▶ **WORK TO COMPLETE**
Find the line that contains "The image size"; please output it and each line after it, exactly as shown, up to the end of the entries below, skipping pictures.

*** Opening EXERCISE MATERIAL ***

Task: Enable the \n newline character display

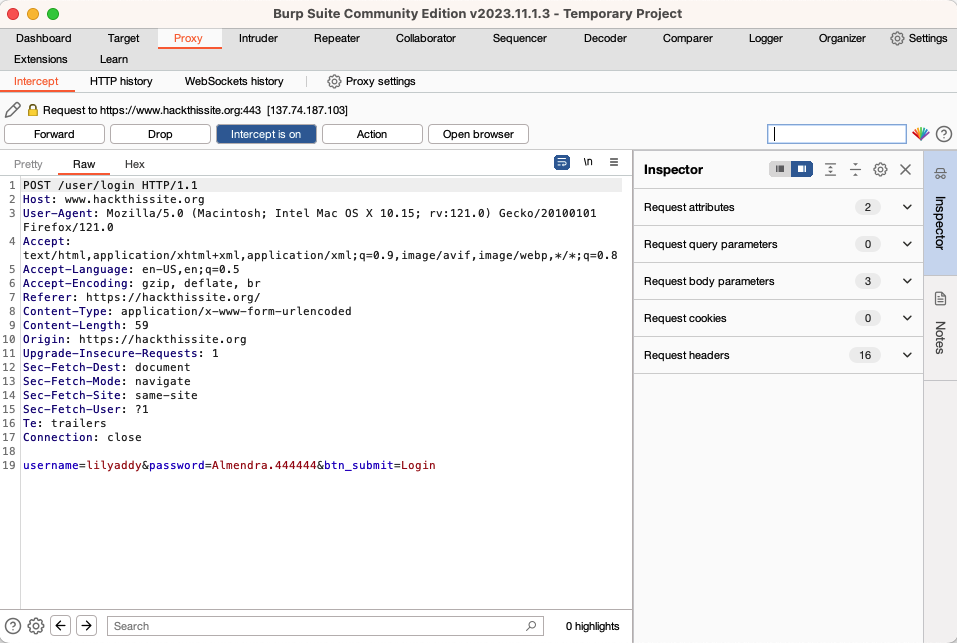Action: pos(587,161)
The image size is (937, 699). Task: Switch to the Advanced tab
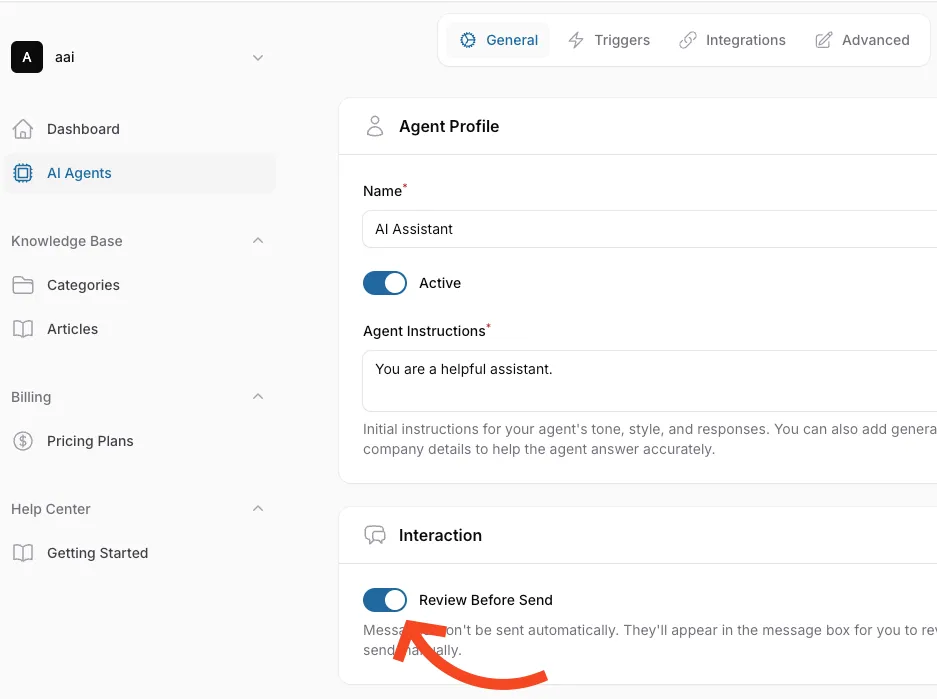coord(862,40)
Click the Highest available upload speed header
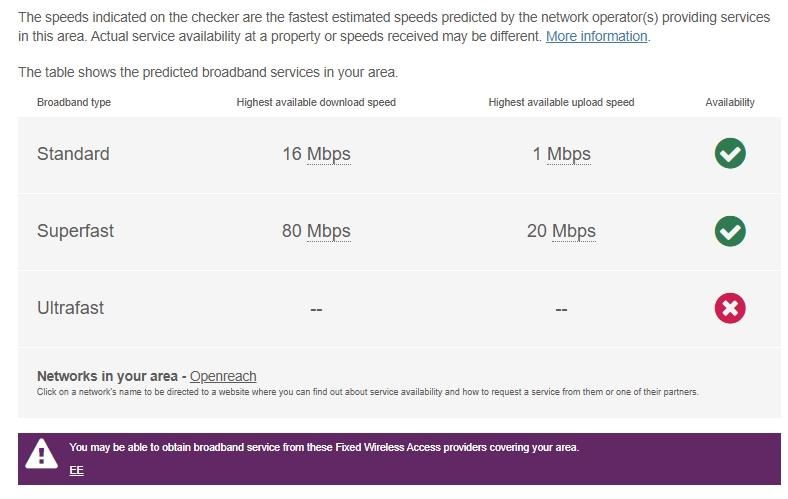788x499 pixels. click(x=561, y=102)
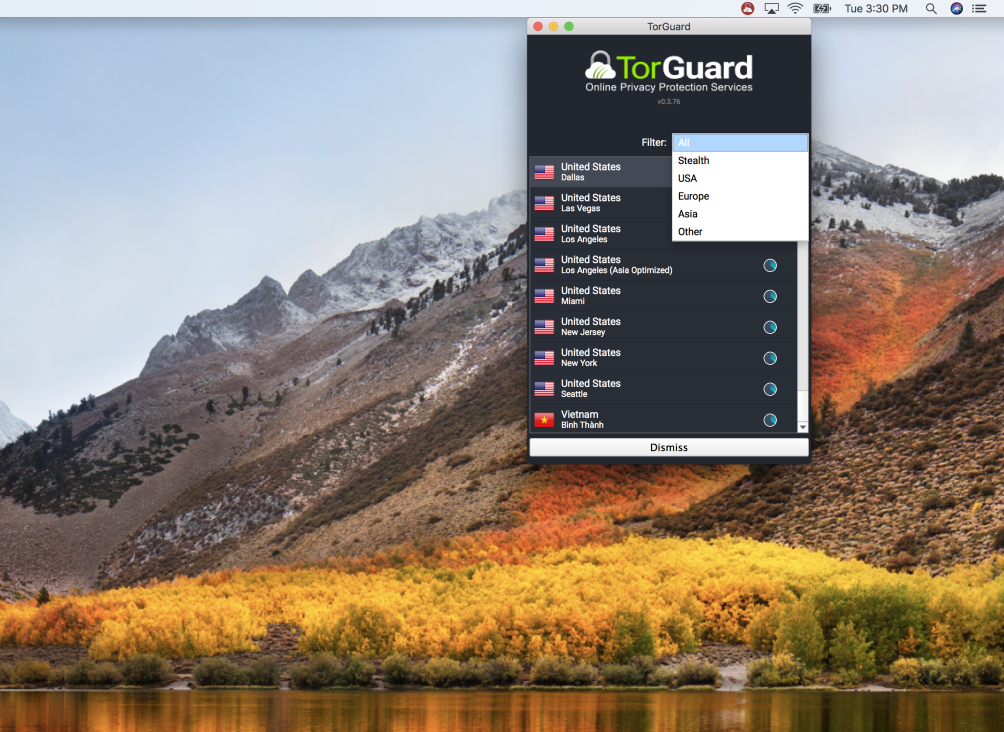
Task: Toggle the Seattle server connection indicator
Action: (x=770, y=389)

*** Closing EXERCISE MATERIAL ***

▶ **RESULT OF THE EXERCISE**
The image size is (937, 699). Task: Switch to the Advanced tab
coord(862,40)
Click the Highest available upload speed header
788x499 pixels. click(x=561, y=102)
Task: Toggle the Seattle server connection indicator
Action: (x=770, y=389)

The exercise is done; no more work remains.